* [List of tasks]
a. Please retype the part of the biomaRt forum thread that begins at the words "Dear Steffen" and stops after "my code below.".
b. In the biomaRt forum thread, what value is given for the "biotype" filter in the getBM call?

* [Extract]
Dear Steffen
I am downloading some snoRNA sequences using biomaRt and it seems that the column names of the final data.frame are swapped.
I am copying my code below.
Thanks for your package
David
> library (biomaRt)
>
> mart <- useDataset ("hsapiens_gene_ensembl", mart = useMart ("ensembl"))
>
> mydat <- getBM (c ("ensembl_gene_id", "gene_exon_intron"),
+ filters = "biotype",
+ values = "snoRNA",
+ mart = mart)
>
> mydat[1:3,]
ensembl_gene_id
1 CAGCCCTAAAATGGAAAAAATTTAAAATTACTTAGACAATGTGATGTCATCAAAGGAACCCTAAGTAA
2 GGGTGGTGATGAGAACCTTGTATTCTTCTGAAGAGAGGTGATGACTTAAAAACCATGCTCAATAGGATTACACTTAGGCCG
3 TCATCAGGTGGGATAATCCTTACCTGTTCCTCGTTTTGGAGGGCAGATAGAACAGGATAATTGGAGTTTGCATGATCCATGATTAATGTCTCTGTGTAATCAGGACTTGCAAACTCTGATTGTTCATATCTGAT
gene_exon_intron
1 ENSG00000201209
2 ENSG00000200801
3 ENSG00000199713
>
> sessionInfo ()
R version 3.2.0 (2015-04-16)
Platform: x86_64-pc-linux-gnu (64-bit)
Running under: Ubuntu 14.04.2 LTS
locale:
[1] LC_CTYPE=en_US.UTF-8 LC_NUMERIC=C
[3] LC_TIME=es_ES.UTF-8 LC_COLLATE=en_US.UTF-8
[5] LC_MONETARY=es_ES.UTF-8 LC_MESSAGES=en_US.UTF-8
[7] LC_PAPER=es_ES.UTF-8 LC_NAME=C
[9] LC_ADDRESS=C LC_TELEPHONE=C
[11] LC_MEASUREMENT=es_ES.UTF-8 LC_IDENTIFICATION=C
attached base packages:
[1] stats graphics grDevices utils datasets methods base
other attached packages:
[1] biomaRt_2.24.0
loaded via a namespace (and not attached):
[1] IRanges_2.2.1 DBI_0.3.1 parallel_3.2.0
[4] RCurl_1.95-4.6 Biobase_2.28.0 AnnotationDbi_1.30.1
[7] RSQLite_1.0.0 S4Vectors_0.6.0 BiocGenerics_0.14.0
[10] GenomeInfoDb_1.4.0 stats4_3.2.0 bitops_1.0-6
[13] XML_3.98-1.1
>
Hi Thomas,
This definitely looks like a case where columns aren't returned in the same order they're requested, and biomaRt by default assigned the column names incorrectly. I've got a forked version of the package here (https://github.com/grimbough/biomaRt) which tries to match the correct attributes to the column when you set
bmHeader=TRUE

* [Dataset entries]

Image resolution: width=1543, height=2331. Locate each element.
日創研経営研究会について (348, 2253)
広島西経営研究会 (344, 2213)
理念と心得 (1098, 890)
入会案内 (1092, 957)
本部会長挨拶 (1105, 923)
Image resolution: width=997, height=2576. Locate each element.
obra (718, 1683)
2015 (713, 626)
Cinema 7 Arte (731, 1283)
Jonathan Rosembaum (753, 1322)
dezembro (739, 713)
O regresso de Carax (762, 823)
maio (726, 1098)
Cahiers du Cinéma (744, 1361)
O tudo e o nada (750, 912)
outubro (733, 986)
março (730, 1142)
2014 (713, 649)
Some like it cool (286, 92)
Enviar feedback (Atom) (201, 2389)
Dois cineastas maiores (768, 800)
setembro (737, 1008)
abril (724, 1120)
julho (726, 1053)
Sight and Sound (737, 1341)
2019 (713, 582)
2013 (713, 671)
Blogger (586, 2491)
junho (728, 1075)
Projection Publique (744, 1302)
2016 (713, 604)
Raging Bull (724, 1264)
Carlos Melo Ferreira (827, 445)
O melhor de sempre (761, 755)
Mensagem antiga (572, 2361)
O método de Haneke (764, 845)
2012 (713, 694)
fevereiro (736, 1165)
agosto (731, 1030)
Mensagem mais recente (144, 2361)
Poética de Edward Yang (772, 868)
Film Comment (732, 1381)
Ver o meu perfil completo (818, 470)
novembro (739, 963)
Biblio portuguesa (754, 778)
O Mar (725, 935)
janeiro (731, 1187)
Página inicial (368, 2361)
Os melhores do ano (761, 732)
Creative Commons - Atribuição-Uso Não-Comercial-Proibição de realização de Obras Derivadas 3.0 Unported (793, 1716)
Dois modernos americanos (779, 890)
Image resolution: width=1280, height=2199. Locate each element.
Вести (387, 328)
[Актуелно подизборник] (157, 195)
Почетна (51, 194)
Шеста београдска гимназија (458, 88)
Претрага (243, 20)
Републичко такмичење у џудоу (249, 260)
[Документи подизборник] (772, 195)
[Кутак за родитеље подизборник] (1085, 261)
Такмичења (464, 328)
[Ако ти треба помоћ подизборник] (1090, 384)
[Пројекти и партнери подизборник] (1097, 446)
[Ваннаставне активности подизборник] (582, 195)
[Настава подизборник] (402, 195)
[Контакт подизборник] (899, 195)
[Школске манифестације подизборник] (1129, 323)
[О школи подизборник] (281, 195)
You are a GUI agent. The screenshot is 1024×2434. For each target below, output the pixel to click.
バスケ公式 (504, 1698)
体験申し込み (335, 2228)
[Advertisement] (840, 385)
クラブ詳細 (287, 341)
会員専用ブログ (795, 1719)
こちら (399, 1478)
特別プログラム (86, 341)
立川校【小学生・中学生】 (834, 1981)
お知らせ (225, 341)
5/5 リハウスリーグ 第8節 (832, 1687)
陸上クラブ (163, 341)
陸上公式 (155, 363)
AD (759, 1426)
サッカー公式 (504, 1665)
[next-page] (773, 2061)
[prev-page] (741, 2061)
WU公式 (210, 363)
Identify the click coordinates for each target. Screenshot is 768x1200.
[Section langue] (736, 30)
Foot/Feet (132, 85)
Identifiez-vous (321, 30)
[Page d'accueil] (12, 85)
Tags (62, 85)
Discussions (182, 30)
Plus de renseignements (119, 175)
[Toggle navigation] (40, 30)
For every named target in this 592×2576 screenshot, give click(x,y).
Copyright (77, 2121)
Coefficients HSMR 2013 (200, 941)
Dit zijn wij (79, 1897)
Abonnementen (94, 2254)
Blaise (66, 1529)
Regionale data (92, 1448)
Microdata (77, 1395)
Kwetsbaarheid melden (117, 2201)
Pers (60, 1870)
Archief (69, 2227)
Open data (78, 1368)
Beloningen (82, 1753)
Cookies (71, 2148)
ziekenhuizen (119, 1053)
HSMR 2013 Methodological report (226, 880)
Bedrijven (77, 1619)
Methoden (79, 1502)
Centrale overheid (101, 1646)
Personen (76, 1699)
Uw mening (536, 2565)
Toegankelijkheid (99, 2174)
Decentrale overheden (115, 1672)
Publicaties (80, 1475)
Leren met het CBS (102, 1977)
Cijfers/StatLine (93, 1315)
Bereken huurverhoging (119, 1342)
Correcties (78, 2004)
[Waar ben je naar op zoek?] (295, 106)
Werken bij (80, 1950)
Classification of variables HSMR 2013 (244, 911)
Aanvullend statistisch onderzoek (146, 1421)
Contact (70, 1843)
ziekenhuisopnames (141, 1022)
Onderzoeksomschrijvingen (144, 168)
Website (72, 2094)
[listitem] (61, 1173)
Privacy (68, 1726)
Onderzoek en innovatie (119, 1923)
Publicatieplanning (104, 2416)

* [Answers by item]
a.
Dear Steffen
I am downloading some snoRNA sequences using biomaRt and it seems that the column names of the final data.frame are swapped.
I am copying my code below.

b. snoRNA